Companies are going all-in on artificial intelligence right now, investing millions or even billions into the area while slapping the AI initialism on their products, even when doing so seems strange and pointless.
Heavy investment and increasingly powerful hardware tend to mean more expensive products. To discover if people would be willing to pay extra for hardware with AI capabilities, the question was asked on the TechPowerUp forums.
The results show that over 22,000 people, a massive 84% of the overall vote, said no, they would not pay more. More than 2,200 participants said they didn’t know, while just under 2,000 voters said yes.
But instead of relying on the GPU to power it the dedicated AI chip did the work. Like it had it’s own distinct chip on the graphics card that would handle the upscaling.
I forget who demoed it, and searching for anything related to “AI” and “upscaling” gets buried with just what they’re already doing.
That’s already the nvidia approach, upscaling runs on the tensor cores.
And no it’s not something magical it’s just matrix math. AI workloads are lots of convolutions on gigantic, low-precision, floating point matrices. Low-precision because neural networks are robust against random perturbation and more rounding is exactly that, random perturbations, there’s no point in spending electricity and heat on high precision if it doesn’t make the output any better.
The kicker? Those tensor cores are less complicated than ordinary GPU cores. For general-purpose hardware and that also includes consumer-grade GPUs it’s way more sensible to make sure the ALUs can deal with 8-bit floats and leave everything else the same. That stuff is going to be standard by the next generation of even potatoes: Every SoC with an included GPU has enough oomph to sensibly run reasonable inference loads. And with “reasonable” I mean actually quite big, as far as I’m aware e.g. firefox’s inbuilt translation runs on the CPU, the models are small enough.
Nvidia OTOH is very much in the market for AI accelerators and figured it could corner the upscaling market and sell another new generation of cards by making their software rely on those cores even though it could run on the other cores. As AMD demonstrated, their stuff also runs on nvidia hardware.
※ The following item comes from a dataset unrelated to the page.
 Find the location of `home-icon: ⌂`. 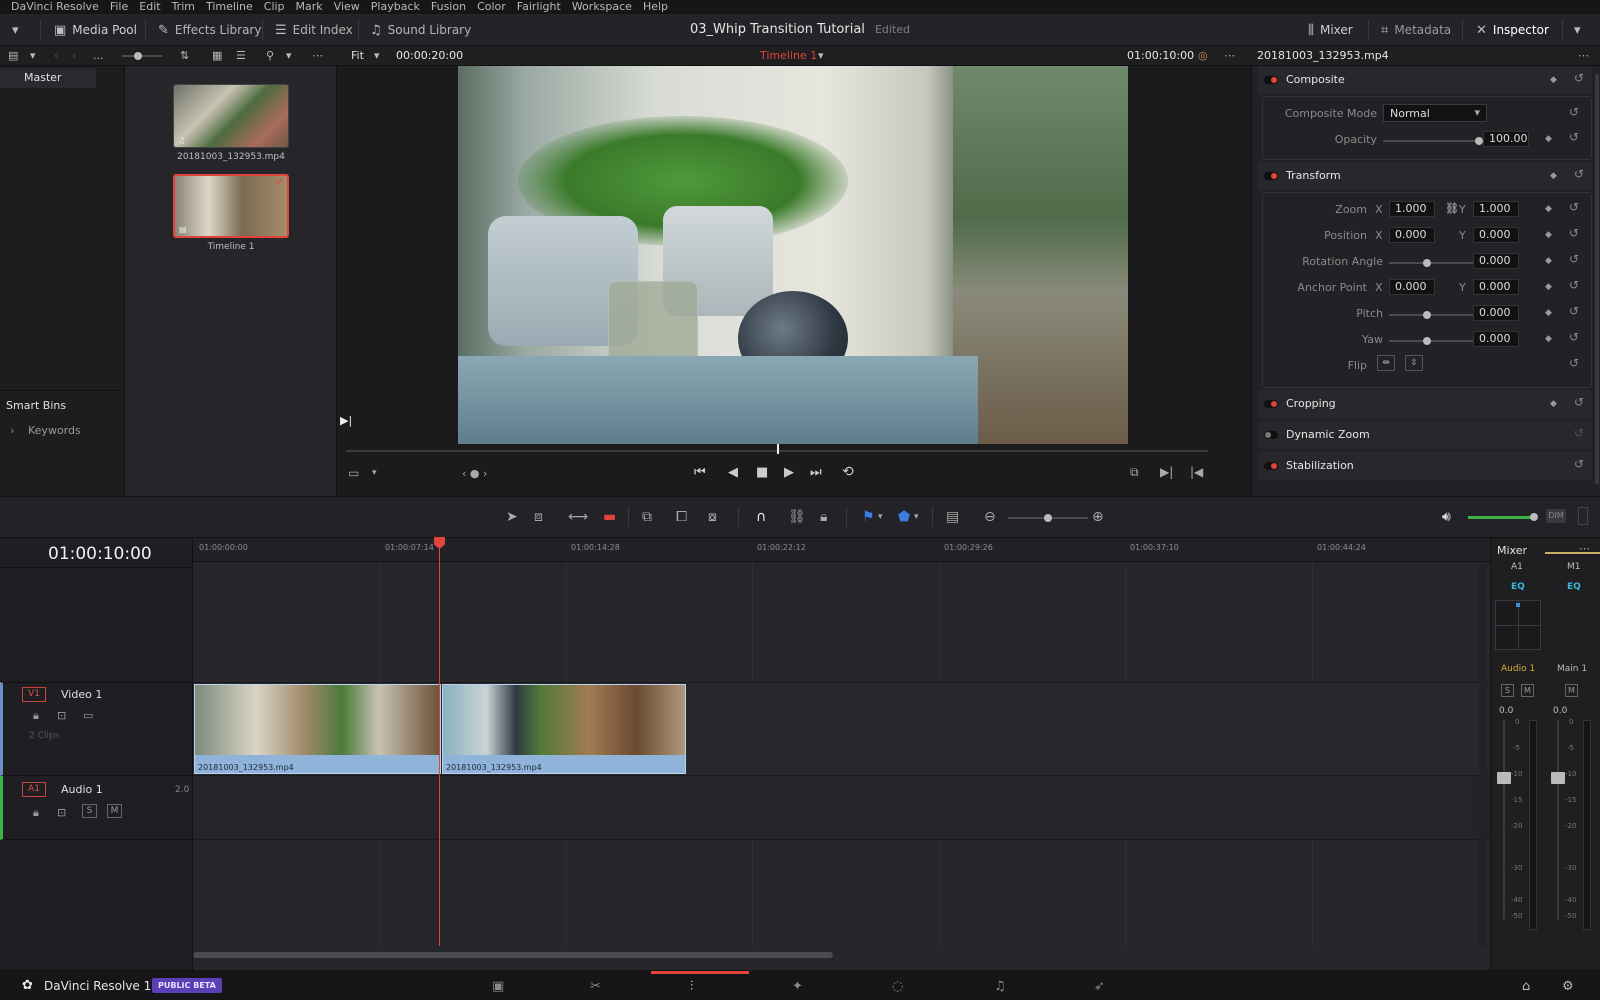

home-icon: ⌂ is located at coordinates (1526, 986).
What’s actually special sauce in that area are the RT cores, that is, accelerators for ray casting though BSP trees. That’s indeed specialised hardware but those things are nowhere near fast enough to compute enough rays for even remotely tolerable outputs which is where all that upscaling/denoising comes into play.
Nvidia’s tensor cores are inside the GPU, this was outside the GPU, but on the same card (the PCB looked like an abomination). If I remember right in total it used slightly less power, but performed about 30% faster than normal DLSS.
Found it.
https://www.neowin.net/news/powercolor-uses-npus-to-lower-gpu-power-consumption-and-improve-frame-rates-in-games/
I can’t find a picture of the PCB though, that might have been a leak pre reveal and now that it’s revealed good luck finding it.
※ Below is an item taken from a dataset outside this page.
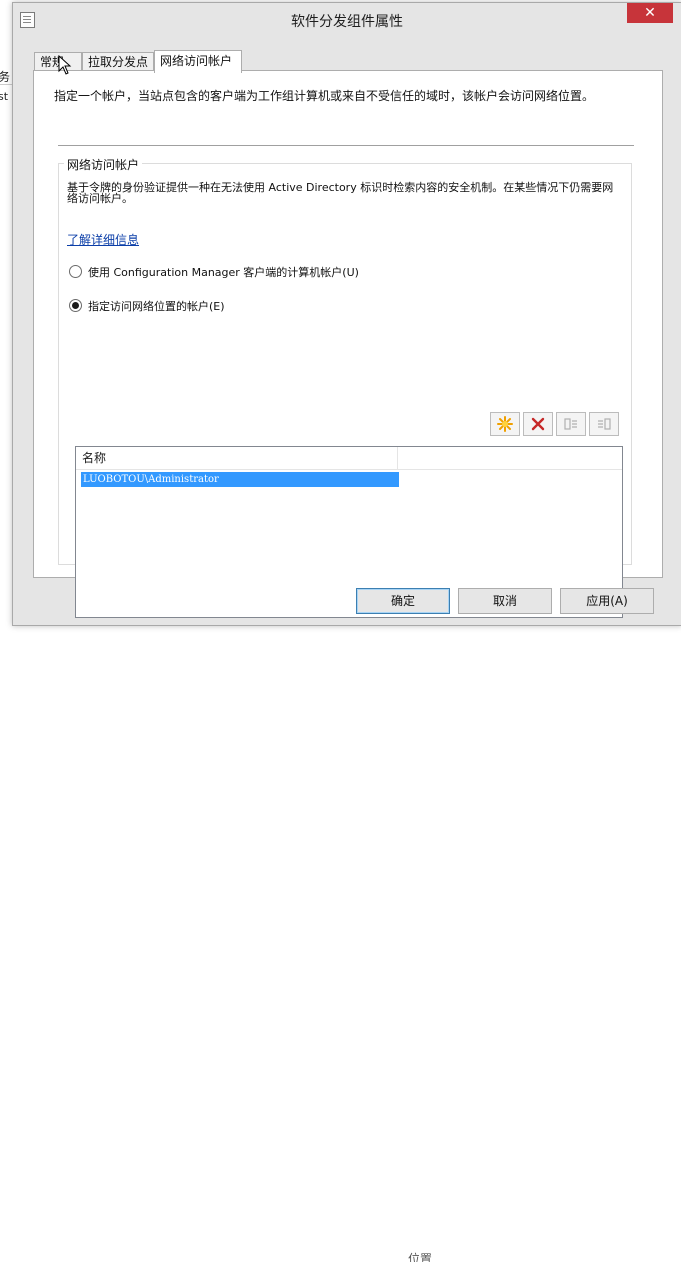  I want to click on background-text: 位置, so click(420, 1257).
Having to send full frames off of the GPU for extra processing has got to come with some extra latency/problems compared to just doing it actually on the gpu… and I’d be shocked if they have motion vectors and other engine stuff that DLSS has that would require the games to be specifically modified for this adaptation. IDK, but I don’t think we have enough details about this to really judge whether its useful or not, although I’m leaning on the side of ‘not’ for this particular implementation. They never showed any actual comparisons to dlss either.
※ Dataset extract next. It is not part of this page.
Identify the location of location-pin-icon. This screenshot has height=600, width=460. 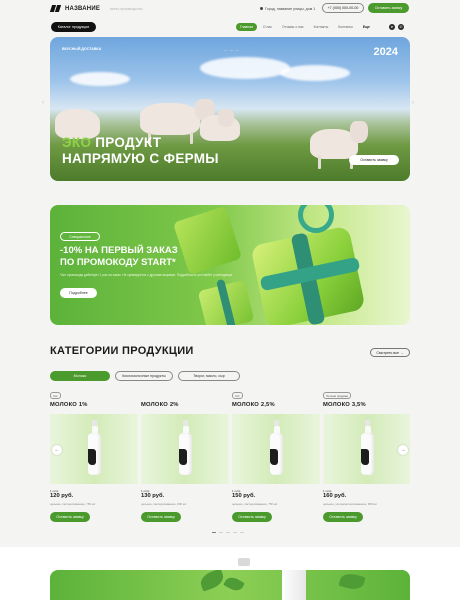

As a side note, I found this other article on the same topic where they obviously didn’t know what they were talking about and mixed up frame rates and power consumption, its very entertaining to read
I’ve been trying to find some better/original sources [1] [2] [3] and from what I can gather it’s even worse. It’s not even an upscaler of any kind, it apparently uses an NPU just to control clocks and fan speeds to reduce power draw, dropping FPS by ~10% in the process.
So yeah, I’m not really sure why they needed an NPU to figure out that running a GPU at its limit has always been wildly inefficient. Outside of getting that investor money of course.
Ok, i guess its just kinda similar to dynamic overclocking/underclocking with a dedicated npu. I don’t really see why a tiny 2$ microcontroller or just the cpu can’t accomplish the same task though.